At Lady Molly's - Anthony Powell [24]
This manner of describing Molly Jeavons somehow affronted me, not so much from disagreement, or on account of its pretentious sound, but because I had not myself given Widmerpool credit for thus estimating her qualities, even in his own crude terms. I was, indeed, surprised that he did not dismiss her as a failure, noting at the same time his certainty of invitation to Dogdene. From what Chips Lovell used to say on that subject, I was not sure that Widmerpool might not be counting his chickens before they were hatched.
‘It is because of Dogdene, as you know yourself, that Mildred is such an old friend of Lady Molly’s. Perhaps not a very close friend, but they have known each other a long time.’
‘Yes?’
I could not guess what he was getting at.

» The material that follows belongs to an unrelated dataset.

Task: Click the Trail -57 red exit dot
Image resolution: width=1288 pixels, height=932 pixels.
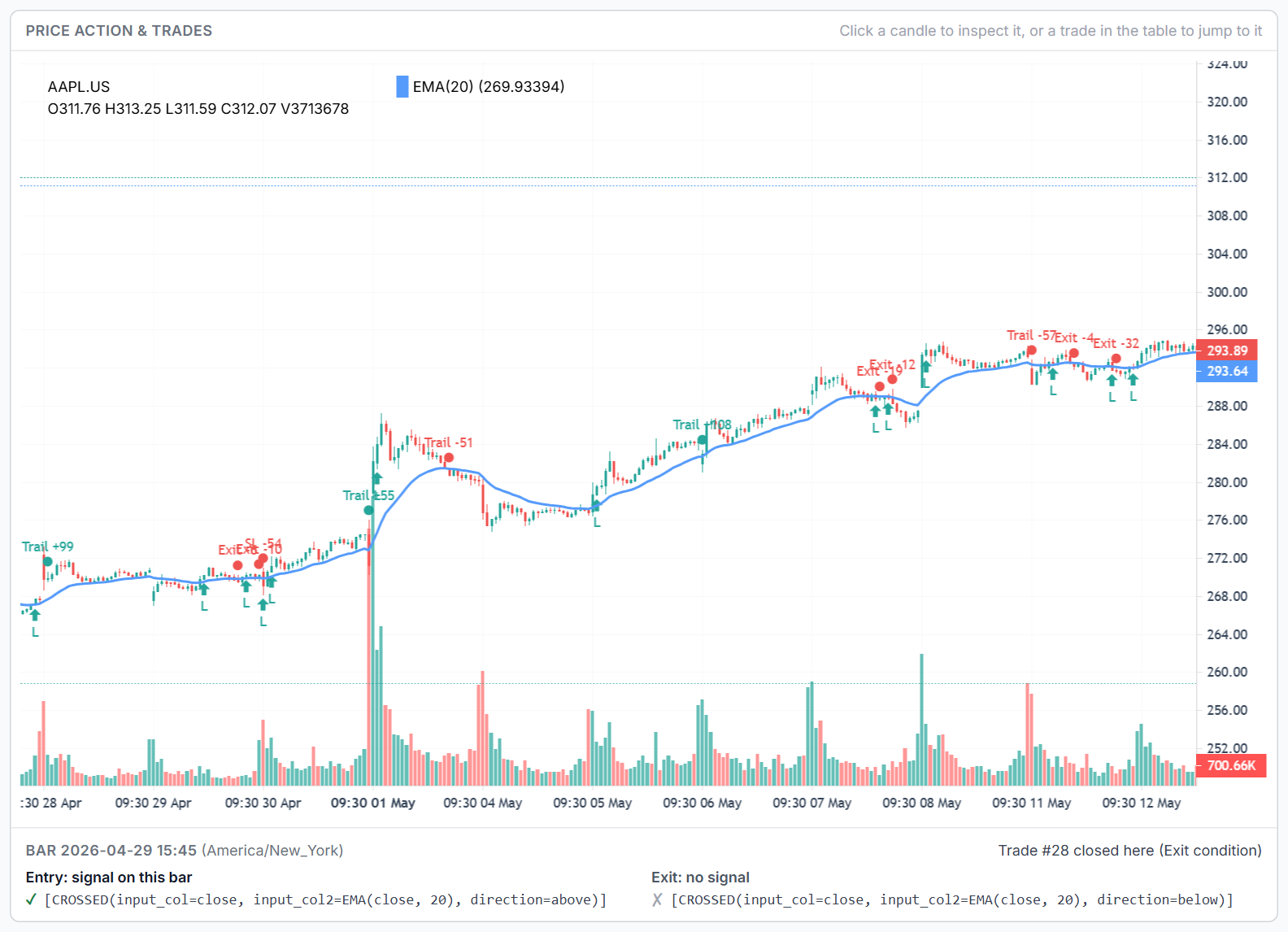Action: tap(1032, 351)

‘In fact we first met at Lady Molly’s.’
‘I see.’
‘Mildred is—how shall I put it—a woman of the world like Lady Molly—but—well—hardly with Lady Molly’s easy-going manner of looking at things—I don’t mean that exactly—in some ways Mildred is very easy-going—but she likes her own way—and—in her own manner—takes life rather seriously—’
He suddenly began to look wretched, much as I had often seen him look as a schoolboy: lonely: awkward: unpopular: odd; no longer the self-confident business-man into which he had grown. His face now brought back the days when one used to watch him plodding off through the drizzle to undertake the long, solitary runs across the dismal fields beyond the sewage farms: runs which were to train him for teams in which he was never included. His jaws ceased to move up and down. He drank off a second glass of water.
‘Anyway, you know General and Mrs. Conyers,’ he said.
He added this rather lamely, as if he lacked strength of mind to pursue the subject upon which he hoped to embark.
‘I am going to tea with them this afternoon as it happens.’
‘Why on earth are you doing that?’
‘I haven’t seen them for a long time. We’ve known them for ages, as I told you.’
‘Oh, well, yes, I see.’
He seemed disturbed by the information. I wondered whether Mrs. Conyers had already shown herself ‘against’ the marriage. Certainly she had been worried about her sister at the Jeavons house. I had supposed the sight of Widmerpool himself to have set her worst fears at rest. Even if prepared on the whole to accept him, she may have let fall some remark that evening unintentionally wounding to his self-esteem. He was immensely touchy. However, his present uneasiness appeared to be chiefly vested in his own ignorance of how much I already knew about his future wife. evidently he could not make up his mind upon this last matter. The uncertainty irked him.
‘Then you must have heard all about Mildred?’ he persisted.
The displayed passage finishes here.